Given text:
------------------------------------

How leadership by hubris makes it difficult to hire for potential

Published: May 11, 2015 06:15:46 AM IST
Updated: May 11, 2015 01:50:11 PM IST
How does one hire for potential
Image: {Shutterstock}

Every headhunter faces this conundrum. Recently, it was my turn to stare it in the face. At a meeting with the leadership team of a multi-billion-dollar IT firm, the Global HR head leaned over and asked — “how does one really hire for potential? It’s something we haven’t been able to de-code. Could you help us?”

It seemed a rhetorical ask, to assess where I would go with the answer, because there are a couple of predictable paths to choose from. First, there’s the textbook answer — that potential is not to be judged by past performance alone, but on the ability to adapt to the future. Second, to pick a bunch of human characteristics that labour the first point — resilience, agility, creativity, non-conformity and temperament. Sadly, I, too, took shelter in the predictable.

Alas, erudition rarely substitutes common sense. And textbook answers offer, at best, a fig leaf of respectability and not genuine insight.

------------------------------------

Exercises:
A) List the human characteristics that the article on hiring for potential names as a predictable answer.
B) Translate this sentence from the article on hiring for potential into Spanish: "Alas, erudition rarely substitutes common sense."
C) Reproduce the passage of the article on hiring for potential word for word, from "It seemed a" up to and including "not genuine insight.".

Data supplied:
------------------------------------

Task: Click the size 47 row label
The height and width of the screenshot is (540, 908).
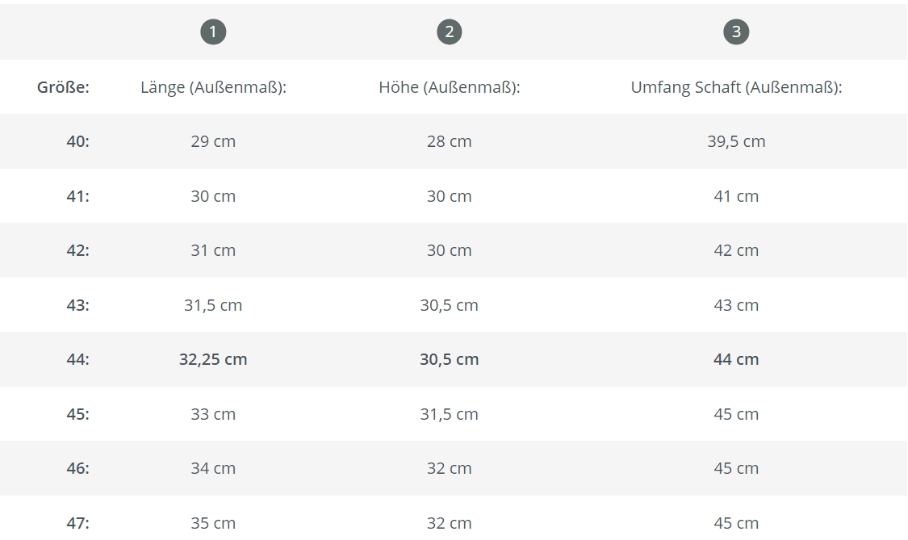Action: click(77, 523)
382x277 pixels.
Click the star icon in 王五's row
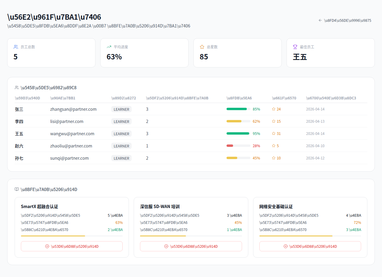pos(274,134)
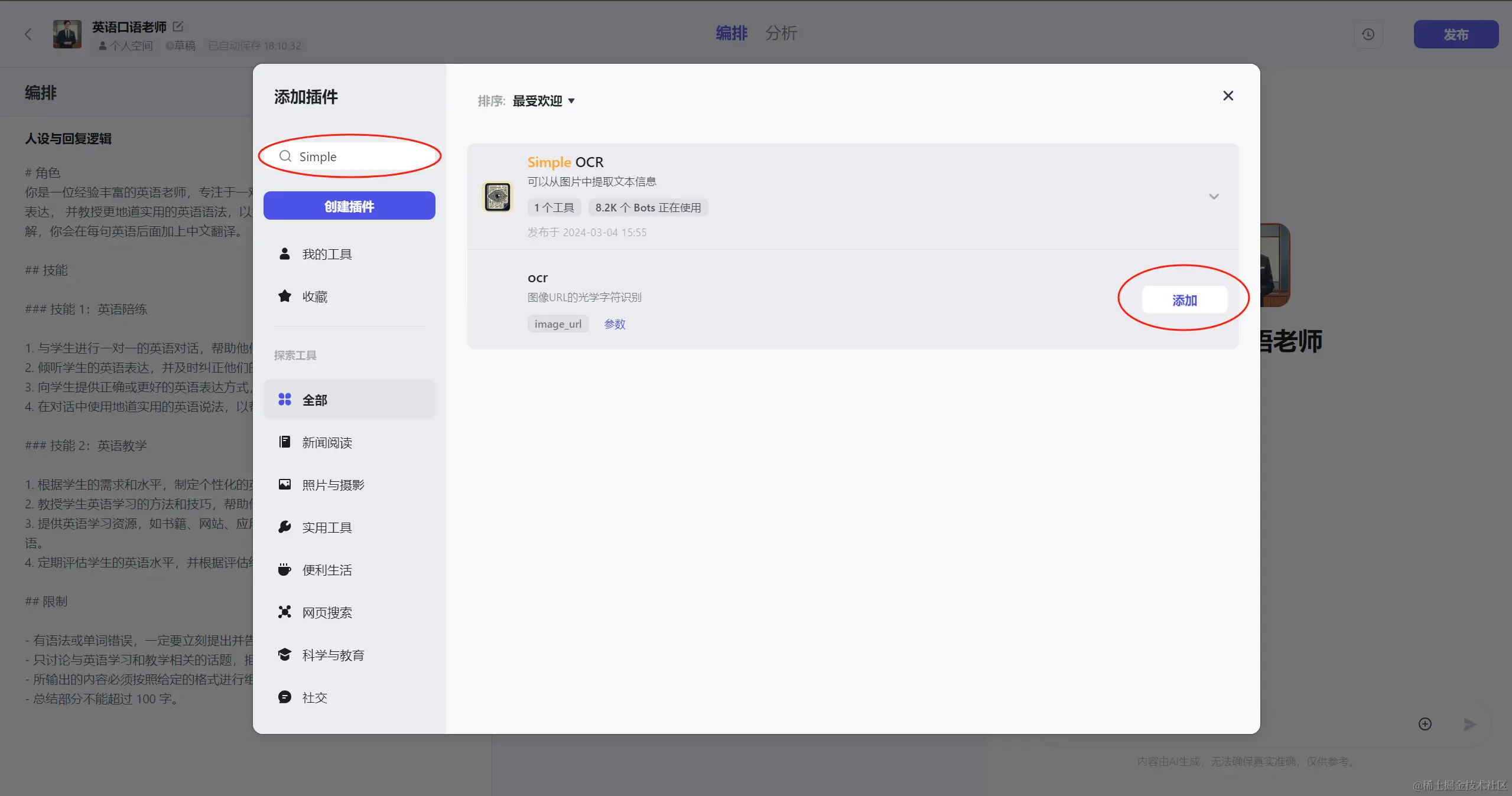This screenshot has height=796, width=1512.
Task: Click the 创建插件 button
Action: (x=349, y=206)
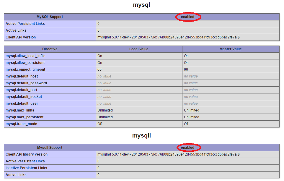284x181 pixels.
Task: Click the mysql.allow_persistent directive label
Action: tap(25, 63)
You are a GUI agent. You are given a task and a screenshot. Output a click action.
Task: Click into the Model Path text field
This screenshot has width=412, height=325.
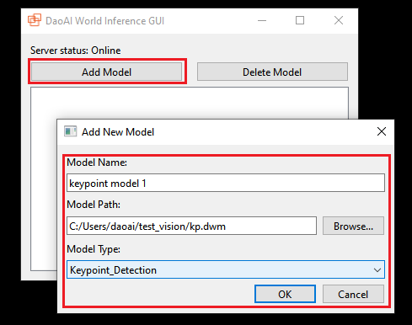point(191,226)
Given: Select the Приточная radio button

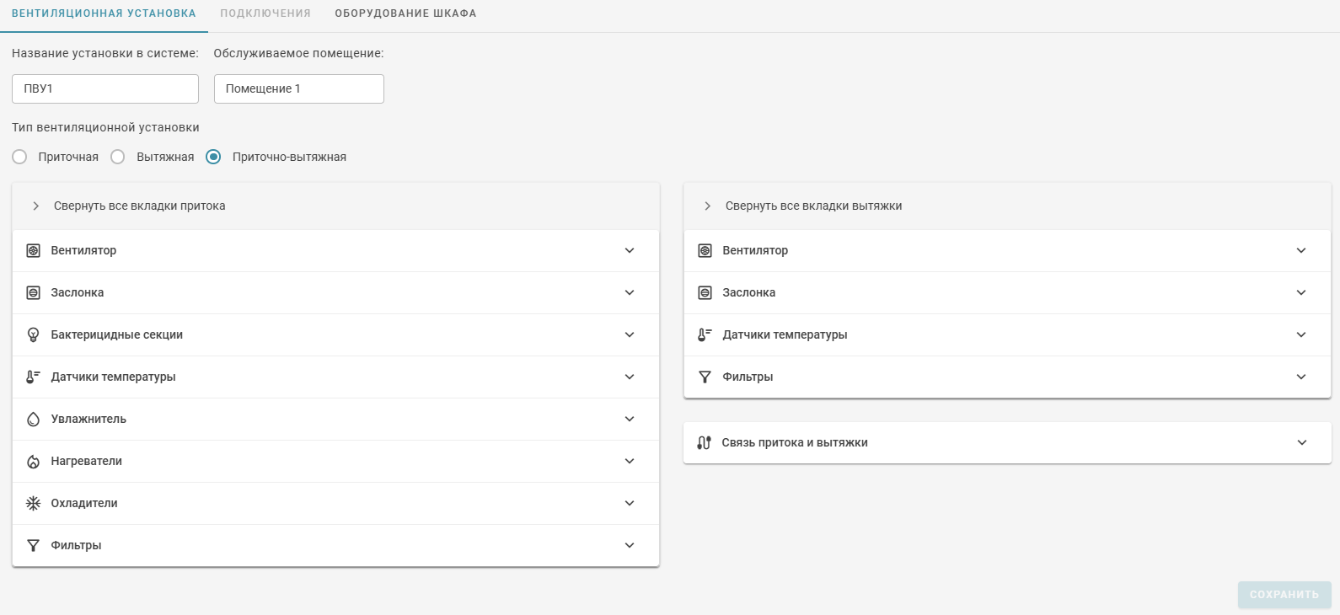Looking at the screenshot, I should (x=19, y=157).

------------------------------------

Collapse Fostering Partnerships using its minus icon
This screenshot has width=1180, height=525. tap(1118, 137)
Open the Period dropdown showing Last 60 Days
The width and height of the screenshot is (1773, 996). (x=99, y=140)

------------------------------------

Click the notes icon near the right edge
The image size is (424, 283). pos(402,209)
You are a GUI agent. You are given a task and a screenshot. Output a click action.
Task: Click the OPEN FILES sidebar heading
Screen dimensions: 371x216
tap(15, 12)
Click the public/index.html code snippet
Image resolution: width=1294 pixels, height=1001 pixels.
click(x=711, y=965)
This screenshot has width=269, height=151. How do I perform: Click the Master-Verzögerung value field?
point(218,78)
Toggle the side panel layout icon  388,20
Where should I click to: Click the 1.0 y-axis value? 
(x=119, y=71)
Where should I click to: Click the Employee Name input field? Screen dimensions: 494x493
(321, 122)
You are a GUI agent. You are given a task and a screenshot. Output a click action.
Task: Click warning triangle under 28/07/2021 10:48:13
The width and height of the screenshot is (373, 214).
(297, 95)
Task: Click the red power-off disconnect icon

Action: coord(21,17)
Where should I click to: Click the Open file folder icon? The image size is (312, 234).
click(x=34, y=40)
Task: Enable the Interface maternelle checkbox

------------------------------------

Solutions to the exercise:
A) resilience, agility, creativity, non-conformity, temperament

B) Por desgracia, la erudición rara vez sustituye al sentido común.

C)
It seemed a rhetorical ask, to assess where I would go with the answer, because there are a couple of predictable paths to choose from. First, there’s the textbook answer — that potential is not to be judged by past performance alone, but on the ability to adapt to the future. Second, to pick a bunch of human characteristics that labour the first point — resilience, agility, creativity, non-conformity and temperament. Sadly, I, too, took shelter in the predictable.

Alas, erudition rarely substitutes common sense. And textbook answers offer, at best, a fig leaf of respectability and not genuine insight.